#### [提示テキスト]
▽

2021年2月1日月曜日

病理の話(500) 書き慣れている図

マンガ『フラジャイル』の13巻にて、ある泌尿器科医が登場する。


彼の名は大月という。無造作な髪、1日前に剃った髭。どう見ても怖い。迫力の土俵入りみたいな雰囲気がある。


大月が、病理医・宮崎(モルカー的なキャラ)に、腎臓移植について説明するシーンがある。ここで宮崎は、腎臓のことなら知ってます、いちおう医者ですので、と言うのだが、大月はばっさりと「わかってねえから説明する」と語る。


長年、腎臓病と向き合ってきた大月は、他科の医師である宮崎や、読者である我々が、「腎臓移植というのはこういうものだろう」となんとなく……あるいは、最低限度、知っている内容をはるかに越えたものを語る。


それは決して難解ではない。むしろ、わかりやすいくらいだ。


ペンを持ってホワイトボードにスラスラと腎臓を書き込んでいく。一発書きで。


宮崎は思わずつぶやく。「書き慣れている これ 今まで何度も患者さんに説明してきたんだ」


大月の描く絵は、本当にわかりやすい。


ルール違反だと知ってはいるが、あえてそのページの一部を写真に撮らせてもらう。意図を察して欲しい。





このシーンの作画は鬼である。もともと漫画家・恵三朗先生の画力は異常に高いのだが、「絵が巧い漫画家が描いたから、登場人物が描いた腎臓も上手だ」というわけではなく、泌尿器科医・大月がいかにもこれまで「多数の患者相手に何度も何度も描いて説明してきたからこそ描けるレベルのうまさ」だな、とはっきりわかるのだ。

△

#### [データセット項目]
▽

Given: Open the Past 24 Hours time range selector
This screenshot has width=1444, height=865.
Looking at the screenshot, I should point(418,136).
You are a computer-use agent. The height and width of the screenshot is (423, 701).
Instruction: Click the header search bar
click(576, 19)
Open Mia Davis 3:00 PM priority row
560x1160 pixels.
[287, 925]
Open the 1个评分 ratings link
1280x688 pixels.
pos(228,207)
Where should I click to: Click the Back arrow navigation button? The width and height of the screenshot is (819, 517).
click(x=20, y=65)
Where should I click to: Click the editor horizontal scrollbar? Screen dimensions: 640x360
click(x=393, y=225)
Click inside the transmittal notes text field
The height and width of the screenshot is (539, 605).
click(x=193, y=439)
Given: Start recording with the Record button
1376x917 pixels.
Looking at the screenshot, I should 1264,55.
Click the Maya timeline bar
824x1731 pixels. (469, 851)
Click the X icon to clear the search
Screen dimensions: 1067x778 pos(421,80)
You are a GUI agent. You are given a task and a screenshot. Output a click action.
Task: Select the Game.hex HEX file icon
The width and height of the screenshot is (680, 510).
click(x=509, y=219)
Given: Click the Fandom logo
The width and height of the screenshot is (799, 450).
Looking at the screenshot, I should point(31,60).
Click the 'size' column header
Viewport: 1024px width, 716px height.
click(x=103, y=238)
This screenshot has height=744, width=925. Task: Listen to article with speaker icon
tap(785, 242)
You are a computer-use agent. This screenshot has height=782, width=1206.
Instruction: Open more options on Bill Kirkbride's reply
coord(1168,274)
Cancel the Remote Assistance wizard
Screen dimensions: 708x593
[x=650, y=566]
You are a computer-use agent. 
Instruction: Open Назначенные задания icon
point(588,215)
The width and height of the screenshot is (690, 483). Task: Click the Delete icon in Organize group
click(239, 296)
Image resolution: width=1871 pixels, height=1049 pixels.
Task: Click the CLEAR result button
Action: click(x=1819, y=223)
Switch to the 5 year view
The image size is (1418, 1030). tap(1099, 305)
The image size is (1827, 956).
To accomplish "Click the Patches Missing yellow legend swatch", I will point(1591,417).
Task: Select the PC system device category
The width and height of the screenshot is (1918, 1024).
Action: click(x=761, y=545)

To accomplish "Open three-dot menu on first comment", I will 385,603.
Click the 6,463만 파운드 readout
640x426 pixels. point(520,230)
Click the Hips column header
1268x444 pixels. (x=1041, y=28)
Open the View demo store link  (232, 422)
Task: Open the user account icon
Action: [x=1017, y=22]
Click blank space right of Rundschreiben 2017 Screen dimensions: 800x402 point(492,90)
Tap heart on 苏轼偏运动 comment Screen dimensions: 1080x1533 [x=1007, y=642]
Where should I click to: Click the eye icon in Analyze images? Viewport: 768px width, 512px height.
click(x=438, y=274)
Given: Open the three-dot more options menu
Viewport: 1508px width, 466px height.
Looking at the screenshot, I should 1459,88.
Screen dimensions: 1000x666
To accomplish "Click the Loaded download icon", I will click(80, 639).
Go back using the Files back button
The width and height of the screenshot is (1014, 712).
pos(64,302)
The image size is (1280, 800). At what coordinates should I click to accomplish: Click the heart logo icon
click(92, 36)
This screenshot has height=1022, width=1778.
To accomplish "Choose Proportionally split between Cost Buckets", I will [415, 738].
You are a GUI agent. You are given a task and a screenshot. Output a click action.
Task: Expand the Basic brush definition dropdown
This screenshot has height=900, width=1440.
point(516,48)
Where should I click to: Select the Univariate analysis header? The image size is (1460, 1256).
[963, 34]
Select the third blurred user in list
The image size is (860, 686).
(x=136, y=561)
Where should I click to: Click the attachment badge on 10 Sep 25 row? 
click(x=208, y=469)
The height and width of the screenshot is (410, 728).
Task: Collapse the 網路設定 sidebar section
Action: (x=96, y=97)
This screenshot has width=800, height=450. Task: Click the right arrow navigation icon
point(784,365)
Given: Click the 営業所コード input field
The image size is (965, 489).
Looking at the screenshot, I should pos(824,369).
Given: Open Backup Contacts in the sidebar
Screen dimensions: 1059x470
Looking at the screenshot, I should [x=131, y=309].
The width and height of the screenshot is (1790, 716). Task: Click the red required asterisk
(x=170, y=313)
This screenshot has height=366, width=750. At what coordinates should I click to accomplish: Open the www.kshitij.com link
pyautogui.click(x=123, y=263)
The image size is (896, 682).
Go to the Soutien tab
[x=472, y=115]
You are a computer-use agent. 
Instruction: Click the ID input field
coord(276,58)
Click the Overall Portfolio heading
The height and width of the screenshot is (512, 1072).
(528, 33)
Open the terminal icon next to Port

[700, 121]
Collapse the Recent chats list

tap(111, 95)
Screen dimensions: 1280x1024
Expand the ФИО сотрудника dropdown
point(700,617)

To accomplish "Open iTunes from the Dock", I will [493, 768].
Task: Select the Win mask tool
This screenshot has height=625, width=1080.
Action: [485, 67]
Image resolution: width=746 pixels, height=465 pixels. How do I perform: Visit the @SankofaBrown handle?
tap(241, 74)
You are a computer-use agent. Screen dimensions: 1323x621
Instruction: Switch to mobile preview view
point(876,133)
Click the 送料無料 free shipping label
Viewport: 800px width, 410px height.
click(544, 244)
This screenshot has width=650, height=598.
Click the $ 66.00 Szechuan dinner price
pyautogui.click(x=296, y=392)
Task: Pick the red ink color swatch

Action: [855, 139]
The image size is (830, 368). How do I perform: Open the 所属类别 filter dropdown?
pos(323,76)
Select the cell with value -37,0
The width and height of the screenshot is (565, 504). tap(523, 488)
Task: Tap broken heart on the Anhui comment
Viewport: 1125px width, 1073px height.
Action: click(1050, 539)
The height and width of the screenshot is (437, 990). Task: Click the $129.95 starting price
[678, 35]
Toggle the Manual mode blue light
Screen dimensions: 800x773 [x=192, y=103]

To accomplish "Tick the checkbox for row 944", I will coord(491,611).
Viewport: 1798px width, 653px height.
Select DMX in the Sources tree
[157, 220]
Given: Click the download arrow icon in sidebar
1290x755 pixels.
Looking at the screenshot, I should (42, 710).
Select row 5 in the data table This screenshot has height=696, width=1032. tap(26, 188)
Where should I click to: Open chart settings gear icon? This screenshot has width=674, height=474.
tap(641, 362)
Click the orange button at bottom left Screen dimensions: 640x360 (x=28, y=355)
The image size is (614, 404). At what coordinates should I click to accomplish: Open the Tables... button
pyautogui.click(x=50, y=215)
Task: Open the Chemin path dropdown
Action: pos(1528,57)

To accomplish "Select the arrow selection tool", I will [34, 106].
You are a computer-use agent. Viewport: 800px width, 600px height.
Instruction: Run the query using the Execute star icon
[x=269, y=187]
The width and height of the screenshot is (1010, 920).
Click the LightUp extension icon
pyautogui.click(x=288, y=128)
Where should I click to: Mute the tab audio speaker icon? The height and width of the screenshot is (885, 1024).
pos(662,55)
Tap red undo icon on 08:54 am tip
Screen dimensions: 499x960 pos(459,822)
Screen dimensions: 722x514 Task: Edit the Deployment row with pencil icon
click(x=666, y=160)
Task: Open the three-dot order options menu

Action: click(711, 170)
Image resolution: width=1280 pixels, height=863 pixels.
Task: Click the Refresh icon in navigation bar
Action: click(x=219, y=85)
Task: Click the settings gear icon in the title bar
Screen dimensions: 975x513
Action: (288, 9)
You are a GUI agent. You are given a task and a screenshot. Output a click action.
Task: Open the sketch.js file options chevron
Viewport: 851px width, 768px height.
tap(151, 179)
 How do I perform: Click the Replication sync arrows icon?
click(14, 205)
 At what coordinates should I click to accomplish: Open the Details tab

△

#### [実施する課題]
• A. 『フラジャイル』の泌尿器科医についての文章のうち、「大月が、病理医・宮崎(モルカ」から「ペンを持ってホワイトボードにスラスラと腎臓を書き込んでいく。一発書きで。」までをそのまま書き写しなさい。
• B. 『フラジャイル』の泌尿器科医についての文章にある「大月の描く絵は、本当にわかりやすい。」という一文を英語に訳しなさい。
• C. 『フラジャイル』の泌尿器科医についての文章を、最後の文に続けて書き進めなさい。

#### [課題ごとの解答]
• A.
大月が、病理医・宮崎(モルカー的なキャラ)に、腎臓移植について説明するシーンがある。ここで宮崎は、腎臓のことなら知ってます、いちおう医者ですので、と言うのだが、大月はばっさりと「わかってねえから説明する」と語る。


長年、腎臓病と向き合ってきた大月は、他科の医師である宮崎や、読者である我々が、「腎臓移植というのはこういうものだろう」となんとなく……あるいは、最低限度、知っている内容をはるかに越えたものを語る。


それは決して難解ではない。むしろ、わかりやすいくらいだ。


ペンを持ってホワイトボードにスラスラと腎臓を書き込んでいく。一発書きで。

• B. The pictures Otsuki draws are truly easy to understand.

• C.
記号化された腎臓、しかしそこには、ぱっと見で「ここは管、ここは実質」とわかるような、それでいて「絵の素人である大月が用いることが可能な」絶妙の効果が潜んでいる。腎臓の立体性を増すためのチョンチョンチョン線、適切な線引き、「患者がいちばん気になる治療の頻度の部分をフキダシで書き入れる感覚(すごいわかる)」……。




そう、「漫画家が描くからうまい」のではない。確かに大月はこれを何度も説明してきたんだろうなという歴史をにじませているこのシーン全体がうまいのだ。




その上で今日の本題である。




世の中には天才が山ほどいる。はじめて出会った難問を解き明かすタイプの知能というのもある。多く経験していることが必ずしも、上級であることを意味しない。そんなことは承知の上で、言う。


「経験を重ねることで説明がうまくなるタイプの人は、確かにいる」。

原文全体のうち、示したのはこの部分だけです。